La Stampa, 28 settembre 2022
La collezione di Dior ispirata a Caterina de’ Medici
È il giorno in cui devono parlare gli abiti, c’è la sfilata Dior nei giardini delle Tueleries, Maria Grazia Chiuri intreccia nella sua collezione memoria e contemporaneità, le mappe di Parigi trovate su un vecchio foulard e il discorso su estetica e potere. Ma non si può non chiederle della vittoria di Giorgia Meloni, anche perché tanti suoi colleghi sono stati molto chiari a riguardo. E lo è anche lei, ma a modo suo, spiegando che, al di la dei suoi valori inclusivi, delle battaglie sui diritti, quel che le viene da esternare è «lo stupore per il fatto che a sinistra non sia stata fatta crescere una donna con altrettanta forza».
E parlando di pink power ecco la donna che ha ispirato il lavoro della Chiuri per la prossima stagione primavera estate (2023): Caterina de’ Medici, forse la prima «influencer» della storia, arrivata alla corte di Francia nel 1533, geniale e spietata, nota per avvelenare i suoi avversari. È stata proprio lei a creare i giardini delle Tuileries dove si svolge la sfilata. «Una donna che affascina per l’intelligenza politica ma anche per le innovazioni che innesta nella moda di corte», spiega la stilista. Tra queste, l’introduzione nelle manifatture reali del merletto di Burano, ma anche «l’invenzione» dei tacchi e i bustier», stratagemma della regina per ovviare alla sua piccola statura e al suo giro vita troppo florido.

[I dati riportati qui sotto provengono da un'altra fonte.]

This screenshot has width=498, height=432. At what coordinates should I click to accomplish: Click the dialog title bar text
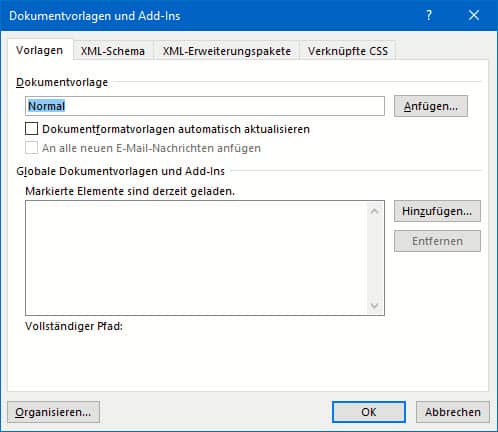95,16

Il risultato di questo viaggio storico è una riflessione su moda e potere, su come gli abiti siano da sempre un modo per la rappresentazione di un ruolo. «Ho lavorato su come la moda sia uno strumento di potere», spiega la Chiuri. «Un concetto a me quasi estraneo visto da ragazza degli anni 70, ho sempre vissuto la moda come sinonimo di libertà». Potere e libertà? Una contraddizione? Certo. «Ed è forse per questo che la moda suscita sempre tanto interesse, viene attaccata e amata, rifiutata e cercata», spiega la stilista. E in questa contraddizione si innesta una riflessione su come il potere femminile sia vissuto in chiave comunitaria a differenza di quello maschile concepito come una espressione personalistica. Ma anche su come la forza delle donne sia sempre stata quella di trovare strade per ribellarsi alle vite imposte. Una digressione per fare entrare «in scena» l’artista Eva Jospin, che ha costruito una grotta barocca al centro della sala, come simbolo della magia femminile, della loro resilienza. Un antro da cui passano le modelle con abiti che ricordano lo sfarzo della corte di Caterina. La guêpière, a volte nascosta, a volte evidente, costruisce una silhouette insieme alle ampie gonne, gonfiate dalla crinolina o da un gioco di pieghe. I cappotti in rafia sono incrostati di fiori e uccelli. Gli abiti riportano in bianco e nero riportano la mappa di Parigi o i fiori e le piante dei giardini di Versailles, ma anche del Luxembourg o delle Tuileries. Con Maria Grazia Chiuri la rievocazione ha sempre una forza originale, dove i rimandi sono solo uno stratagemma e il risultato non è solo contemporaneo ma anche metropolitano, uno stile più che una moda. Perché è la città con la sua forza propulsiva a dare velocità alle donne nella loro corsa verso la parità e la conquista del potere.
In fondo anche Maria Grazia Chiuri è una regina (della moda) alla corte di Francia, da sei anni alla direzione creativa di una delle maison più rappresentative del Paese, con grandissimo successo di critica e di business. Anche se lei non si sente una donna di potere, sottolineando come ci sia ancora molta strada da fare anche nel mondo della moda perché si colmi il «power gap».